RECORDS PROVIDED START

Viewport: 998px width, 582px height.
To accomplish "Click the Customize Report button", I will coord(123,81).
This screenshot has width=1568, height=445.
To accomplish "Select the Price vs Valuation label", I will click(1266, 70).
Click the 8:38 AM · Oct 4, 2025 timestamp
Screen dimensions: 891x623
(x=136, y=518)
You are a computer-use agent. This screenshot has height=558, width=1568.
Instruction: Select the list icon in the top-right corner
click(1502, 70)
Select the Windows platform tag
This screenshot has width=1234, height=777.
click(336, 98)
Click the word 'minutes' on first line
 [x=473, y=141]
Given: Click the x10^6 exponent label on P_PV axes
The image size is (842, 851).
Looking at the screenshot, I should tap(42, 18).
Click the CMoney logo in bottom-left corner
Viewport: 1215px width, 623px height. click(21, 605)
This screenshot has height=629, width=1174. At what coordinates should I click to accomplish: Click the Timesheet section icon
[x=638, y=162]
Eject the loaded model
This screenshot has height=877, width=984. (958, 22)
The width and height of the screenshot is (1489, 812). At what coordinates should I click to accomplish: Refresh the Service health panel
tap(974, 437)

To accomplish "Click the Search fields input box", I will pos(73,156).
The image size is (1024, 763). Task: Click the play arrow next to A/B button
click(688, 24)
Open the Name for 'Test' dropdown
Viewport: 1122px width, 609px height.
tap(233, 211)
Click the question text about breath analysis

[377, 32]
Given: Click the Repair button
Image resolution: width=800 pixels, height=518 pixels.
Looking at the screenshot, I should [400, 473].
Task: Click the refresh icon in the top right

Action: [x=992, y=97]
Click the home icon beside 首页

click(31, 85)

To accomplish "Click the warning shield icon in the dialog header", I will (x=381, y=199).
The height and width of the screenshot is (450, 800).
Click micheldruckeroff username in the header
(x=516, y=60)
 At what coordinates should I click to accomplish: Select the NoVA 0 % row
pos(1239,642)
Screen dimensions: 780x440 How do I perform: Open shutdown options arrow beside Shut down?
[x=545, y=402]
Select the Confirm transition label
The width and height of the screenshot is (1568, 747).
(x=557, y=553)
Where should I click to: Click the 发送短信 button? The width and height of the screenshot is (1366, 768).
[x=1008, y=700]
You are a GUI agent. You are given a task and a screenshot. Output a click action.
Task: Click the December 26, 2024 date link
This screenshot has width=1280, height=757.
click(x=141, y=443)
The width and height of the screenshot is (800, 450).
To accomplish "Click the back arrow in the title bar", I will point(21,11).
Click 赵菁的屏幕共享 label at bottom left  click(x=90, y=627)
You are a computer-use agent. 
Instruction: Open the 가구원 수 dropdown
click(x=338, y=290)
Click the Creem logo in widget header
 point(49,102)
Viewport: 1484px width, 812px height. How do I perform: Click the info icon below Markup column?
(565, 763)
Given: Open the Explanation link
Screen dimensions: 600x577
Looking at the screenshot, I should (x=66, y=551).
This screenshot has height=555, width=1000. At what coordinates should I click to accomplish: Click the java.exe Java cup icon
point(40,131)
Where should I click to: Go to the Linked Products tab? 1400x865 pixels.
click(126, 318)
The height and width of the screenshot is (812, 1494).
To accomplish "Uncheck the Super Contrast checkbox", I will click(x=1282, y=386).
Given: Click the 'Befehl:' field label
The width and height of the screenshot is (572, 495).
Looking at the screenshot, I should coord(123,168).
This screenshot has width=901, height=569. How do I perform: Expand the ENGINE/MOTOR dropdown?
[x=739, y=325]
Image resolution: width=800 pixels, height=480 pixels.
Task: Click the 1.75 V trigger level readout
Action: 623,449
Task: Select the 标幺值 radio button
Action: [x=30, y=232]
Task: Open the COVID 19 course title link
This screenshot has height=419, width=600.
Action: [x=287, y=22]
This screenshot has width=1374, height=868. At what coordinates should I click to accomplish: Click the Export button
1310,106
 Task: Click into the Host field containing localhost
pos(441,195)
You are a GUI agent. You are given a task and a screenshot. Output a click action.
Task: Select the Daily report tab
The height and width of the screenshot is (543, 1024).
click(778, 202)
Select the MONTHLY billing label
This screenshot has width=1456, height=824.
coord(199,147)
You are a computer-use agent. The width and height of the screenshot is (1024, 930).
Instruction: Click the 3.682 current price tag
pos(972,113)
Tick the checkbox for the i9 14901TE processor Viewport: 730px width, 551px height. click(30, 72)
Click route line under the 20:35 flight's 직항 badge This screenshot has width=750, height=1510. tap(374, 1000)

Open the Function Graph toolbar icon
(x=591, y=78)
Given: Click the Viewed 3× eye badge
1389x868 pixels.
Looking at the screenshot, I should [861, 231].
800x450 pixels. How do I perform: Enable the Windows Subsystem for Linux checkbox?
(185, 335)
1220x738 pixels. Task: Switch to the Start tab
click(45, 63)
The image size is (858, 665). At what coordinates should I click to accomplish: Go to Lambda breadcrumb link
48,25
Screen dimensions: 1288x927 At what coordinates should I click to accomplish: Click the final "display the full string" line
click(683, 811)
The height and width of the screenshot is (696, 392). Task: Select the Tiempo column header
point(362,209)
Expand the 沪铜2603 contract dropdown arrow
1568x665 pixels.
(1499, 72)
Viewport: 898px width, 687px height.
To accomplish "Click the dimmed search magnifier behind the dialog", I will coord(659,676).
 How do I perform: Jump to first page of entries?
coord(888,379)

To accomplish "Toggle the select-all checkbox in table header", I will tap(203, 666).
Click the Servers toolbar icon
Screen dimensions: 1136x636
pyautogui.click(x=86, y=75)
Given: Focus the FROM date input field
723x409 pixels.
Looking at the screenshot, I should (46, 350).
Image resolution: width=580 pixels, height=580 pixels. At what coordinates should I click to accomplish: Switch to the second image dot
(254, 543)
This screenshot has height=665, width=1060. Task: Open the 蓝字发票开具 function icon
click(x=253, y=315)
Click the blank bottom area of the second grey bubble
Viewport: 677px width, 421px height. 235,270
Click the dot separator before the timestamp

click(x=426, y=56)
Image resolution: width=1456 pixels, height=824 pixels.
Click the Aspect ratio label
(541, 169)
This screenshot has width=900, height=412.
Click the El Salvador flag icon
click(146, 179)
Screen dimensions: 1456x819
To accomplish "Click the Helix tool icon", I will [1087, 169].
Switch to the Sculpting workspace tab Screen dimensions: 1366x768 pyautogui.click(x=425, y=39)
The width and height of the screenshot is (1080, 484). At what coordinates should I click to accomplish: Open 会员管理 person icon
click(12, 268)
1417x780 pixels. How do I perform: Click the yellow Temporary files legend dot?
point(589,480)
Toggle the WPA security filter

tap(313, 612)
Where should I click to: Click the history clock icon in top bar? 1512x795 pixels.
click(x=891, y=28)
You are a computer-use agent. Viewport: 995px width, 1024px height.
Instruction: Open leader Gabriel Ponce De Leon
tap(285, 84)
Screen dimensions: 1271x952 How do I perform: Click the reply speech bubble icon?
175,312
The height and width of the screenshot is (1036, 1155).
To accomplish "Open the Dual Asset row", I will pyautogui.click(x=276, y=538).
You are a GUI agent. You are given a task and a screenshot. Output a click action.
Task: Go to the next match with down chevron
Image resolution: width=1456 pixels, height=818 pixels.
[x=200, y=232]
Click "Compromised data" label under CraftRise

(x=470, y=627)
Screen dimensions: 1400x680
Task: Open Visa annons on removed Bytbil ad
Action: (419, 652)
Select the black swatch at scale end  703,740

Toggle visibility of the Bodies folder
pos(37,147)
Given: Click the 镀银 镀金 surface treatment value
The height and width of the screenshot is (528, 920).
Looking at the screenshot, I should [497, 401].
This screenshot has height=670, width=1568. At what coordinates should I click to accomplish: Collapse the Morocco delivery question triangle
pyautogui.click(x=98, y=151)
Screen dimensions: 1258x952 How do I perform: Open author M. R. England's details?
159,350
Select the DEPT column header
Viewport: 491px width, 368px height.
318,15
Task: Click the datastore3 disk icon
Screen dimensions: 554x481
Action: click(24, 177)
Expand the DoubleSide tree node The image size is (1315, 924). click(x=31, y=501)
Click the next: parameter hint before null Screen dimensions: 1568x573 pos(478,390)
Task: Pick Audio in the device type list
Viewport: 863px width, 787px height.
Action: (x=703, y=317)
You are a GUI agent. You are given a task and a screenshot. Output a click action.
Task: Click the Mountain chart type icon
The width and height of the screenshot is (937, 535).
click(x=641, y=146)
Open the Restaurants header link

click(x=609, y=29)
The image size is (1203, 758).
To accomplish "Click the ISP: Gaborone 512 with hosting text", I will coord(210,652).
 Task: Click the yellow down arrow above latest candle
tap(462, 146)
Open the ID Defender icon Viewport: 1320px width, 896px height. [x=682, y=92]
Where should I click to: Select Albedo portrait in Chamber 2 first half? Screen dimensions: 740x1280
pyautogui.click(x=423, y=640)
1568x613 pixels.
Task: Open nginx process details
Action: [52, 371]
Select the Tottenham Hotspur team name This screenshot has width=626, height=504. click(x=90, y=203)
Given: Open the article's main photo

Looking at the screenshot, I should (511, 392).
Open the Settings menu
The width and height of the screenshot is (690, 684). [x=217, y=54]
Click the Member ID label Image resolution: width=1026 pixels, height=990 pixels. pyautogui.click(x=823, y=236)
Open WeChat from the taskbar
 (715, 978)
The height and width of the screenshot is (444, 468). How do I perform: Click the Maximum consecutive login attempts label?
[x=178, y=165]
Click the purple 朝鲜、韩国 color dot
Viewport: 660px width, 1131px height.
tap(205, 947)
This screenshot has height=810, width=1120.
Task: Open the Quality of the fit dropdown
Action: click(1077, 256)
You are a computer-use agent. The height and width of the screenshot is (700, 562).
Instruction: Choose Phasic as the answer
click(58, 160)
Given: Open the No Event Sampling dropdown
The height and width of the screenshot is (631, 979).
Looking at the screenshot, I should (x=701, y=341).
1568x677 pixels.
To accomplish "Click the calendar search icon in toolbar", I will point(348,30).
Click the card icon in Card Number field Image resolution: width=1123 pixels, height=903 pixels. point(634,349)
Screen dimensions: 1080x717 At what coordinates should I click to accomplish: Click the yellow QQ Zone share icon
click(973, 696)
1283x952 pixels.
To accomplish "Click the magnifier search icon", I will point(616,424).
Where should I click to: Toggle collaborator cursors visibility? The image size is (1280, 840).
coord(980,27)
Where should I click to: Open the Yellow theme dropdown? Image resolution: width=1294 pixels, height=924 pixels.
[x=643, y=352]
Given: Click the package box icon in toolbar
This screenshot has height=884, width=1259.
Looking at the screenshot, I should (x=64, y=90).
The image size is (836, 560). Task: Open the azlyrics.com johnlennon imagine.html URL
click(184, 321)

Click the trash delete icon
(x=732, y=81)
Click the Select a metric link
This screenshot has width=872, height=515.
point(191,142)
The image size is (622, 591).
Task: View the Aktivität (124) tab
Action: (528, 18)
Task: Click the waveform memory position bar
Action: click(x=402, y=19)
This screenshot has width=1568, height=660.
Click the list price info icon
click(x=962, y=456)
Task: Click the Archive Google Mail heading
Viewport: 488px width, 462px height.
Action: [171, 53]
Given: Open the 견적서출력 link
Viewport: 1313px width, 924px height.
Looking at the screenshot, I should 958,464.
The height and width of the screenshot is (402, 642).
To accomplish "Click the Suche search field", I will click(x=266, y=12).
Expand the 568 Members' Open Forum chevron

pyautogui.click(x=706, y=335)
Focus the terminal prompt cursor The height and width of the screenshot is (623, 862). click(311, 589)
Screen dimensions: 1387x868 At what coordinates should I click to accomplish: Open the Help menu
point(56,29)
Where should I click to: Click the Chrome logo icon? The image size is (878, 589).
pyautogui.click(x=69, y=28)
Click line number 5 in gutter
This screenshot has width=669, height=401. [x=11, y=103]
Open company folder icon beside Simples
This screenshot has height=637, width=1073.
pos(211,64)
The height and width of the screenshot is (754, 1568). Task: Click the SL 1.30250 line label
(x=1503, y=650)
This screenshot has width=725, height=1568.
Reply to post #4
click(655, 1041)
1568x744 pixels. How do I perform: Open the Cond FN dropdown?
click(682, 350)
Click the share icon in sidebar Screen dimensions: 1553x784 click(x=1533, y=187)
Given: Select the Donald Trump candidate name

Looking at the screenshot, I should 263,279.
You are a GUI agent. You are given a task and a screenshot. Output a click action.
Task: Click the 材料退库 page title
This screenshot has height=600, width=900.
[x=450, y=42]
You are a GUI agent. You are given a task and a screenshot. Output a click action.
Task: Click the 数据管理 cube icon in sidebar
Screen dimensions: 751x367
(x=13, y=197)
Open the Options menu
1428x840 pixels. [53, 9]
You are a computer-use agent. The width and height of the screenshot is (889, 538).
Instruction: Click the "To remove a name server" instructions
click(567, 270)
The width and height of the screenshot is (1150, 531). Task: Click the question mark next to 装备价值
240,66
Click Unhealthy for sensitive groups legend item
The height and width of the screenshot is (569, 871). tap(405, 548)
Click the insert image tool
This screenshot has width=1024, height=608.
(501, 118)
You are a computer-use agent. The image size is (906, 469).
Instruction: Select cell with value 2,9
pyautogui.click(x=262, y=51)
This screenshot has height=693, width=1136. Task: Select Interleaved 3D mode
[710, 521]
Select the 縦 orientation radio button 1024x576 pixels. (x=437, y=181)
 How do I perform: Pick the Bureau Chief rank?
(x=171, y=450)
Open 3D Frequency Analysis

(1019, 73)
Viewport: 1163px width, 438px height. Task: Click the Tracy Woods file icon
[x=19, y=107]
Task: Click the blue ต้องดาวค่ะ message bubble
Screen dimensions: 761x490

RECORDS PROVIDED END

--- TASK OBJECTIVE ---
All that should be written out is the stretch of lines above between the one holding "Select the MONTHLY billing label" and the one holding "Tick the checkbox", inclusive, exactly as given.

--- YOUR RESPONSE ---
Select the MONTHLY billing label
This screenshot has width=1456, height=824.
coord(199,147)
You are a computer-use agent. The width and height of the screenshot is (1024, 930).
Instruction: Click the 3.682 current price tag
pos(972,113)
Tick the checkbox for the i9 14901TE processor Viewport: 730px width, 551px height. click(30, 72)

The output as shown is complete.